Novel nuclear power plants developed for future extraterrestrial bases
Researchers from the National Aeronautics and Space Administration (NASA) and the U.S. Department of Energy (DOE) are cooperating in order to develop a technology that could be used as the first nuclear power plant for production of electricity on potential future extraterrestrial bases. Although far different from the familiar terrestrial nuclear power stations, they are hoping to demonstrate the technology next year.
“People would never recognize the fission power system as a nuclear power reactor”, said James E. Werner, who leads the DOE’s Idaho National Laboratory involvement in this project. “The reactor itself may be about 1.5 feet [45.7 cm] wide by 2.5 feet [76.2 cm] high, about the size of a carry-on suitcase. There are no cooling towers. A fission power system is a compact, reliable, safe system that may be critical to the establishment of outposts or habitats on other planets. Fission power technology can be applied on Earth’s Moon, on Mars, or wherever NASA sees the need for continuous power.”
While solar cells do a great job supplying electricity in near-Earth orbits and for satellite-borne equipment, they do have limitations. For example, the Moon’s solar illumination varies much less with season, and topographical details play a crucial role in seasonal effects.
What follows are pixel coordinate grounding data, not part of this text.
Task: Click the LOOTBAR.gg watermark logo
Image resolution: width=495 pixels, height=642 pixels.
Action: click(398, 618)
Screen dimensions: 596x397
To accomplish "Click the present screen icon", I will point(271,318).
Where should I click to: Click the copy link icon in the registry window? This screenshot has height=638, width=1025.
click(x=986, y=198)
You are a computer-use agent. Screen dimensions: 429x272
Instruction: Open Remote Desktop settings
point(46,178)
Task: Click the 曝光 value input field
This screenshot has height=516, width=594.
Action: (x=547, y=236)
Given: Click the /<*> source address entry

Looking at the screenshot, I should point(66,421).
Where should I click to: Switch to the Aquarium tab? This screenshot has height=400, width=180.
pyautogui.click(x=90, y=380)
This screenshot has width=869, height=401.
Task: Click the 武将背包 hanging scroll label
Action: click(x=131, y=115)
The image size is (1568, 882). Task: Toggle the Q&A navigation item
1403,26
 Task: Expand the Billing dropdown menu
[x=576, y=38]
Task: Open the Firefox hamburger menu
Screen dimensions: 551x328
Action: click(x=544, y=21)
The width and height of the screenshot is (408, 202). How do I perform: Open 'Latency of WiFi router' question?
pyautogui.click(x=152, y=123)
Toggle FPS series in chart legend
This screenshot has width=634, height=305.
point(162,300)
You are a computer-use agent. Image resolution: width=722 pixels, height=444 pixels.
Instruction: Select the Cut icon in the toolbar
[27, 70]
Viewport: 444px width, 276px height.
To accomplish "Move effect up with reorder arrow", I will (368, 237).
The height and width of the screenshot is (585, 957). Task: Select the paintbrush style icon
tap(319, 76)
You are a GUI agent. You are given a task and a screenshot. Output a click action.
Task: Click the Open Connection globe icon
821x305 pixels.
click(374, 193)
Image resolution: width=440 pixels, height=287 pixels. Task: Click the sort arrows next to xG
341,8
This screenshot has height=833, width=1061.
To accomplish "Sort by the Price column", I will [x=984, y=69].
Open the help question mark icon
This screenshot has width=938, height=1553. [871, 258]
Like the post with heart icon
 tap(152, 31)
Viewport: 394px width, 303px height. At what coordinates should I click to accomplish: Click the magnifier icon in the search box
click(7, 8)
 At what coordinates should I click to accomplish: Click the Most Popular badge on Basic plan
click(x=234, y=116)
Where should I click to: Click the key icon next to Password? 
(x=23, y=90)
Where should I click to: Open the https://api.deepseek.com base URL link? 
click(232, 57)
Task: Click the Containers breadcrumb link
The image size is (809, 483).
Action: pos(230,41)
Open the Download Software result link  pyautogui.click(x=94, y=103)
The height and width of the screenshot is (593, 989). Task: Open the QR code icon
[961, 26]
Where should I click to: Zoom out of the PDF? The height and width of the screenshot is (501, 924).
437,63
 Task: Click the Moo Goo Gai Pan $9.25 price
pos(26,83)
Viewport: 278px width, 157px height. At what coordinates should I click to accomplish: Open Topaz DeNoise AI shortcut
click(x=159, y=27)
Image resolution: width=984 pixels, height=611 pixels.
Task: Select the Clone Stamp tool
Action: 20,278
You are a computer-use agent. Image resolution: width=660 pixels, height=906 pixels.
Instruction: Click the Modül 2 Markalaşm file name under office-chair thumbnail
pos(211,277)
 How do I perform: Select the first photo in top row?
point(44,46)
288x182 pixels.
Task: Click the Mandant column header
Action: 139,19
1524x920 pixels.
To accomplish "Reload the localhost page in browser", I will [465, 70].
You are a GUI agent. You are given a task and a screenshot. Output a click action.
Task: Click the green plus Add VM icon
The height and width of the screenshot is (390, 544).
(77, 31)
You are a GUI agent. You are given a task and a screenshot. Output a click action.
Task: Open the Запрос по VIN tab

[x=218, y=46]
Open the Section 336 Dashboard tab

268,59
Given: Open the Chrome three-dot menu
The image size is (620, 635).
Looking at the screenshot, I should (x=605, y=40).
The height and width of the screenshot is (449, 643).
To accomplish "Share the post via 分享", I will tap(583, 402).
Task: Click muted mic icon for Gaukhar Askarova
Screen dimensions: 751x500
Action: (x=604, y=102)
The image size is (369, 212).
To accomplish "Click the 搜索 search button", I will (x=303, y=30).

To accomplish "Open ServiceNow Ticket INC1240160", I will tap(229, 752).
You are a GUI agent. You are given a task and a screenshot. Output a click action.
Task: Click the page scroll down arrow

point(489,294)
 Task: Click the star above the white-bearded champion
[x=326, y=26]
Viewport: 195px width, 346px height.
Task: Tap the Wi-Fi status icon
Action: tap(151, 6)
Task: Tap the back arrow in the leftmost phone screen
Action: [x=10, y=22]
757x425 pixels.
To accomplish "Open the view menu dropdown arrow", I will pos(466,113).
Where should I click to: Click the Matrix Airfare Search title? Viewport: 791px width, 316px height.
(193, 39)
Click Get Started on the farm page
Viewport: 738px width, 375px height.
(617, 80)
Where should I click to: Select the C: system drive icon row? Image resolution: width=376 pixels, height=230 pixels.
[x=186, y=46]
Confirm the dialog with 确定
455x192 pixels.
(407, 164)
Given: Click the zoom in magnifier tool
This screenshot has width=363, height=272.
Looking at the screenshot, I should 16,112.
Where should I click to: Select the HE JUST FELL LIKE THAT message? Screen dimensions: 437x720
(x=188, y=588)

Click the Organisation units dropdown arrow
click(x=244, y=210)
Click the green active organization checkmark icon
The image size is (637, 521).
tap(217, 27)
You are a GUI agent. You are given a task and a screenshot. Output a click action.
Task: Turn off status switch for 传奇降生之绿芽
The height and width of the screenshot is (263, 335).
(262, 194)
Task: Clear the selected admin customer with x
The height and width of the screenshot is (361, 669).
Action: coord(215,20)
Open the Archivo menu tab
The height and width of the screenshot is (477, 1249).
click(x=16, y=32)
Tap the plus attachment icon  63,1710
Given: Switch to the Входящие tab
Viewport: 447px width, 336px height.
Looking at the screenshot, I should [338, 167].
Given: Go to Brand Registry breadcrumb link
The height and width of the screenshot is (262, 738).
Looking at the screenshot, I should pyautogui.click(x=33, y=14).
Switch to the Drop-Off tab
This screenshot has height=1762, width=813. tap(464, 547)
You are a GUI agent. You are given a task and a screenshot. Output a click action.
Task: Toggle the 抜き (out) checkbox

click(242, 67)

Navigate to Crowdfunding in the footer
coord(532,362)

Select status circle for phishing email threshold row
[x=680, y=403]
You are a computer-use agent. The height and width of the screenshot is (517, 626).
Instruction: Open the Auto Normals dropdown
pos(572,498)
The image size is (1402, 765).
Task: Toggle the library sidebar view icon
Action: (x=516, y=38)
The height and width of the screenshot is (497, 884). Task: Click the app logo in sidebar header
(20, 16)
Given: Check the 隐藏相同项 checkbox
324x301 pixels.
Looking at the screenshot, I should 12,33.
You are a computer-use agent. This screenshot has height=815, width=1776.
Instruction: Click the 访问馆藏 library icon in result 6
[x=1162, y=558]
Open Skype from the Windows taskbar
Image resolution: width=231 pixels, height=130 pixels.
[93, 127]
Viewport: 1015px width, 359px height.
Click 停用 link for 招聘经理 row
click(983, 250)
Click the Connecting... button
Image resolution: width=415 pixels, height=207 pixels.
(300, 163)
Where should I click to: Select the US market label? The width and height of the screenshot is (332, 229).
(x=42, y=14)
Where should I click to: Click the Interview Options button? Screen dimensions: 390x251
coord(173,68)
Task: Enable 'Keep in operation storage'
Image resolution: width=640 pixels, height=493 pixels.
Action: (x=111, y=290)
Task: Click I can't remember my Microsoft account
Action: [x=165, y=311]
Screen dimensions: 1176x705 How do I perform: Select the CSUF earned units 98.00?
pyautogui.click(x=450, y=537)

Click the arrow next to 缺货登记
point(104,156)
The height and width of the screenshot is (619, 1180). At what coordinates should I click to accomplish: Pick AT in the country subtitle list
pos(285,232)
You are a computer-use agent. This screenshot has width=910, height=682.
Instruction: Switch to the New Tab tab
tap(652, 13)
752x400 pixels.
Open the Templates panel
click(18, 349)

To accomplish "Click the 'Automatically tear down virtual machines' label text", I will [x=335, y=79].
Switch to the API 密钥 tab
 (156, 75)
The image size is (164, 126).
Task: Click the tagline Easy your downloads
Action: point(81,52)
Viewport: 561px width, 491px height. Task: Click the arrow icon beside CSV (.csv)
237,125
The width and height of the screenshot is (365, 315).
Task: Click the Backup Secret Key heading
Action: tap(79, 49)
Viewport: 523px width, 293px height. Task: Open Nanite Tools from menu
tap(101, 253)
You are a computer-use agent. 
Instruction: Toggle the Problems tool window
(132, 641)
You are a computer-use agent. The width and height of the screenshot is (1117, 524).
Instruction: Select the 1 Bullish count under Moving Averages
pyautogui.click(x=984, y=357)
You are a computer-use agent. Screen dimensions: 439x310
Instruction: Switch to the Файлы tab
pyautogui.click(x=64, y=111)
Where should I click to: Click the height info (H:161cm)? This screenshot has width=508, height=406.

There are places that remain in permanent shadow at the bottoms of many polar craters and the switch between the night and day is different compared to one on Earth.
“The biggest difference between solar and nuclear reactors is that nuclear reactors can produce power in any environment”, Werner added in his speech at the 242nd National Meeting & Exposition of the American Chemical Society. “Fission power technology doesn’t rely on sunlight, making it able to produce large, steady amounts of power at night or in harsh environments like those found on the Moon or Mars. A fission power system on the Moon could generate 40 kilowatts or more of electric power, approximately the same amount of energy needed to power eight houses on Earth.”
In addition, he said that a fission power system could operate in a variety of locations such as in craters, canyons or caves. Werner’s team participates in the reactor design and modeling teams, fuel development and fabrication and development of a small electrical pump for the liquid metal cooled system.
Fission power systems rely on energy generated from nuclear fission. Nuclear fission works by splitting uranium atoms to generate heat that is then converted into electric power. The primary components of a fission power system are similar to those found in the commercial reactors currently in use, but the fission power systems for space applications feature a number of differences compared with commercial reactors.
“While the physics are the same, the low power levels, control of the reactor and the material used for neutron reflection back into the core are completely different”, said Werner. “Weight is also a significant factor that must be minimized in a space reactor that is not considered in a commercial reactor.”
The researchers hope that once the technology is developed and validated, it may prove to be one of the most affordable and versatile options for providing long-term base power for the space exploration programs.